### What is being asked
Only one stretch of the data below is needed. Output the lines from the one with "KOLs (461, 906)" up to and including the one with "386-279-7522 (365, 2106)", exactly as they stand.

### Records for processing
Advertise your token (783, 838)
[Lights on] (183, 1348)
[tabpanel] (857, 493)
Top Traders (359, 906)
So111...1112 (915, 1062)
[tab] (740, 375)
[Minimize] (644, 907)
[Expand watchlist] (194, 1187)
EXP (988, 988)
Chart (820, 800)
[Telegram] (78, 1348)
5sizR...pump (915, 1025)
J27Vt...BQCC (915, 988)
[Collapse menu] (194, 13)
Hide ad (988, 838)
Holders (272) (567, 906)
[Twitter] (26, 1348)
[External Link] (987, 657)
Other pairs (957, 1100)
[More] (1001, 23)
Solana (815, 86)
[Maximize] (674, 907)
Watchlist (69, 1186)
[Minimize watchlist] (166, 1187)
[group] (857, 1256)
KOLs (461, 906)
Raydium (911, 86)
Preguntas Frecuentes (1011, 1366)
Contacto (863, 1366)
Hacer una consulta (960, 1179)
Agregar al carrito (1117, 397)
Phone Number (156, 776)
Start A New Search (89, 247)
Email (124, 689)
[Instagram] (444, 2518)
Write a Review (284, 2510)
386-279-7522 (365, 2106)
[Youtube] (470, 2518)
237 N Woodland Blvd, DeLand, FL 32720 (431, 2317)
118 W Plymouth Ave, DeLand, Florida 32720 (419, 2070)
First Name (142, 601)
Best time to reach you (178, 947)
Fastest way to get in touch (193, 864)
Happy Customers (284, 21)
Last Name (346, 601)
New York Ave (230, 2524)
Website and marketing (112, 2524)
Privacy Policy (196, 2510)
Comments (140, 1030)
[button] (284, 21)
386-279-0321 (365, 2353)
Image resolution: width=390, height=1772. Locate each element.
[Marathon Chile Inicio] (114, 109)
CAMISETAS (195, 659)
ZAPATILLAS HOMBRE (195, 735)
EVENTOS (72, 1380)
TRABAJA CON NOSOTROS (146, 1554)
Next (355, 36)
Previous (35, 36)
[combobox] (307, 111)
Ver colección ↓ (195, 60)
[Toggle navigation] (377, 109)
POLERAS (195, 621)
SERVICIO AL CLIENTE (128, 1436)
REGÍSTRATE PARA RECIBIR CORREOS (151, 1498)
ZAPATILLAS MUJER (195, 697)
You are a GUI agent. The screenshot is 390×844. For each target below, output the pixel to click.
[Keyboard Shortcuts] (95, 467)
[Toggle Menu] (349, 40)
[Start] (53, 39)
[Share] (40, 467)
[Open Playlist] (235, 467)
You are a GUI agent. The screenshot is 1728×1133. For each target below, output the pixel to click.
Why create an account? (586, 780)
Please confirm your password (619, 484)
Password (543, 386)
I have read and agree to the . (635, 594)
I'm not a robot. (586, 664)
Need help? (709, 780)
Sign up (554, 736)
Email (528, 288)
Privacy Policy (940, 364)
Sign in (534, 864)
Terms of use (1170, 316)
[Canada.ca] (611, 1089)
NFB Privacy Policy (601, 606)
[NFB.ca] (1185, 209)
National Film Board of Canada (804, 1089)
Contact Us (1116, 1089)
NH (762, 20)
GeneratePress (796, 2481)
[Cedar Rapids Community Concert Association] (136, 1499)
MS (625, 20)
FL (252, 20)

### The completed task
KOLs (461, 906)
Raydium (911, 86)
Preguntas Frecuentes (1011, 1366)
Contacto (863, 1366)
Hacer una consulta (960, 1179)
Agregar al carrito (1117, 397)
Phone Number (156, 776)
Start A New Search (89, 247)
Email (124, 689)
[Instagram] (444, 2518)
Write a Review (284, 2510)
386-279-7522 (365, 2106)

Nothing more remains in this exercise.